Ainda assim, entendo muito bem a tentação de dar tablets para as crianças. Minha caçula passou por um período de terríveis birras, e eu sabia que ela se acalmaria se eu colocasse um programa ou deixasse usar o tablet. Também é realmente difícil às vezes quando o cuidado infantil falha e meu marido ou eu precisamos de uma babá.

Em várias ocasiões, quando tive reuniões virtuais e nenhuma babá, tive que ceder e deixar as crianças assistirem a um filme enquanto eu participava da reunião. Tento fazer dessas situações a exceção, e não a regra, pois quero limitar os possíveis impactos do uso de tablets nos meus filhos.

<><> O novo estudo é sobre crianças pequenas. E quanto a crianças mais velhas — o que as pesquisas dizem sobre o uso de telas por elas, especialmente o tempo que passam nas redes sociais?

Wen: Há muitas pesquisas sobre esse tópico que culminaram no cirurgião-geral dos EUA, Vivek Murthy, emitindo um aviso alertando os pais sobre os perigos das redes sociais. No início deste ano, Murthy afirmou que gostaria de adicionar um aviso nos aplicativos de redes sociais, semelhante aos avisos em cigarros e bebidas alcoólicas.

Em um estudo, meninas que passaram duas horas ou mais nas redes sociais foram mais propensas a relatar depressão e automutilação em comparação com aquelas que usaram menos. Outro grande estudo envolvendo três conjuntos de dados descobriu que adolescentes que usaram redes sociais por cinco ou mais horas por dia tinham 171% mais chances de estarem infelizes em comparação com aqueles que usaram por menos de uma hora por dia.

Isso no contexto do uso quase universal das redes sociais, com até 95% dos jovens de 13 a 17 anos relatando o uso de redes sociais. Os adolescentes americanos relatam passar uma quantidade chocante de tempo — quase cinco horas por dia — no YouTube, TikTok, Instagram e outros aplicativos de redes sociais.

Existem vários problemas com esse nível de uso de redes sociais, um dos quais é o que esse tempo está substituindo. Crianças que estão grudadas em seus telefones e tablets por essa quantidade de tempo não estão participando de esportes e não estão tendo atividade física suficiente. Elas não estão interagindo na vida real umas com as outras. E não estão dormindo adequadamente. Todos esses fatores são prejudiciais ao bem-estar físico e mental.

<><> Que conselho você daria para os pais sobre o uso de telas?

Wen: Eu recomendaria quatro coisas: Primeiro, para aqueles que têm filhos ainda pequenos, adiem o uso de smartphones e redes sociais pelo maior tempo possível. Isso funciona melhor se você puder coordenar com outros pais, pois a pressão dos colegas é uma das grandes razões pelas quais as crianças começam.

Segundo, como mencionado antes, os pais devem tentar não recorrer às telas e tablets como uma maneira de parar as birras. Para crianças pequenas, as birras são uma parte normal do desenvolvimento. Pais que estão preocupados com a frequência ou duração das birras devem consultar seu pediatra.

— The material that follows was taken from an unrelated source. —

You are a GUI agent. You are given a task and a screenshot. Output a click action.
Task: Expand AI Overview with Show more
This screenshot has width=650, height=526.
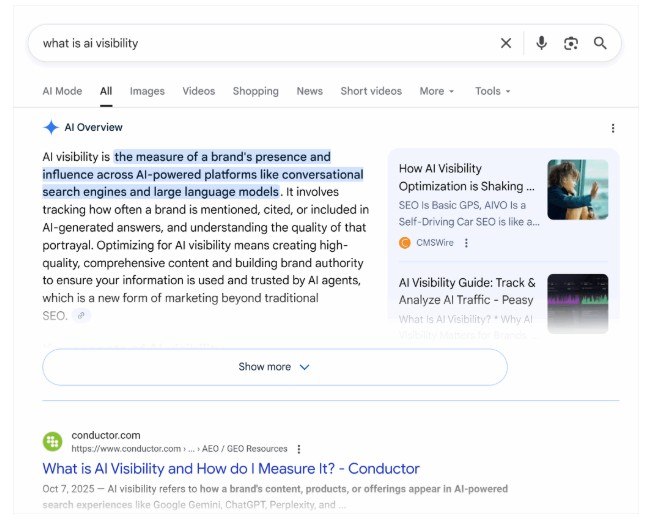[274, 367]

Terceiro, para aqueles cujos filhos já têm smartphones e usam aplicativos de redes sociais, conversem com eles sobre o impacto das redes sociais sobre eles. Alguns podem reconhecer o potencial viciante de seus dispositivos e querer reduzir o uso por conta própria. Outros podem ser convencidos a reduzir o tempo nas telas em favor de outras atividades, como tempo presencial com amigos.

Quarto, estabeleçam limites. Isso deve incluir nada de telefones no quarto durante a noite e lugares que devem estar livres de dispositivos — como a sala de aula e a mesa de jantar. Os pais também devem seguir esses limites e dar um bom exemplo. Não é surpresa que estudos também tenham mostrado que pais que passam muito tempo grudados em seus dispositivos são mais propensos a ter filhos que também o fazem.